Sunday 18 November 2018

Marvellous Marrakech for an exotic winter break

Moroccan mix

Jamaa el Fna also Jemaa el Fnaa, Djema el Fna or Djemaa el Fnaa is square and market place in Marrakesh's medina quarter.
Jamaa el Fna also Jemaa el Fnaa, Djema el Fna or Djemaa el Fnaa is square and market place in Marrakesh's medina quarter.
Le Salama restaurant, Marrakech
Dar Fakir hotel, Marrackech
Mark Evans

Mark Evans

Mark Evans was as charmed as the local snakes as he fell for the Moroccan city with an enticing mix for all.

Most travel writers don't give Ryanair credit where it's due - opening up cities from Britain to the Baltics that most cash-conscious travellers would otherwise never be able to visit.
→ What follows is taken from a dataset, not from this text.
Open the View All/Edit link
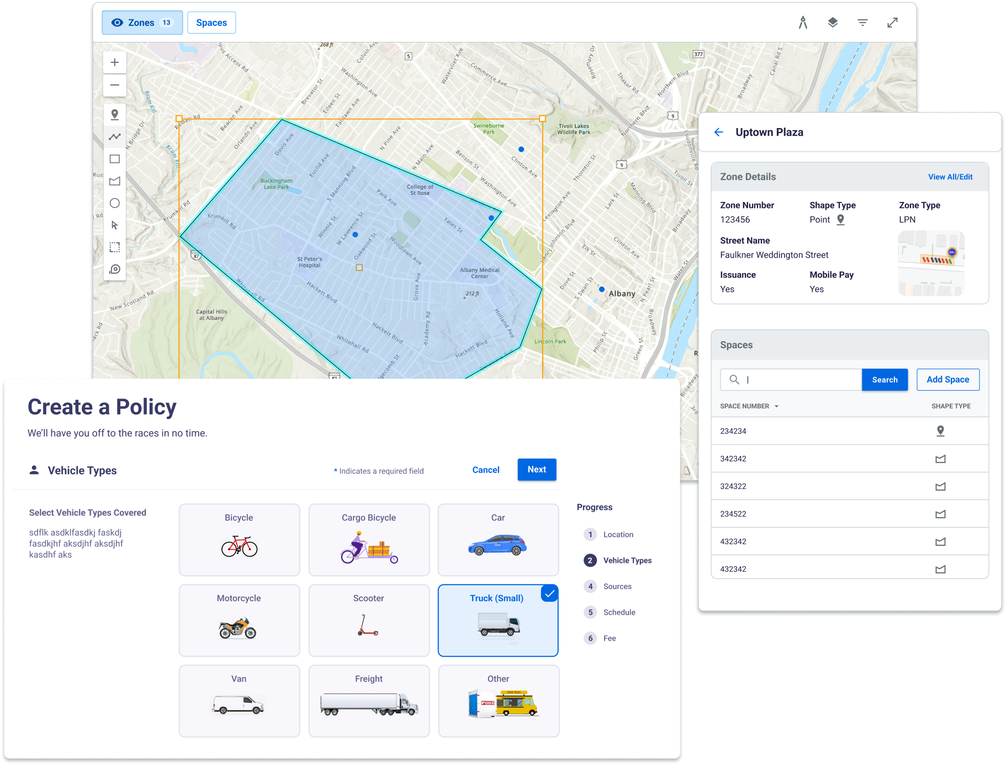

And with this year's Irish winter definitely outstaying its welcome, an escape to the sun needn't cost the earth.

On the budget airline's extensive timetable, one destination - Marrakech - should stand out for the sun-lover and culture-hunter alike.

The ancient Moroccan city is a delve into the exotic, without half a day spent in the air. It's a spicy mix of old Islam, culture and history. And if you're hesitating, don't: it's also family friendly, female friendly and has enough western influence too if you're not feeling all that adventurous.

Getting a taxi from the modern airport to the heart of the city provides you with a culture shock. From the moment you set foot in Jemaa el-Fnaa, the Unesco-listed square that's the soul of the city, you know you've left Europe far behind.

Around for more than a millennium, this place has seen spice-carrying Saharan caravans, slave traders from Timbuktu and beyond, and also served as an execution area in early Medieval times.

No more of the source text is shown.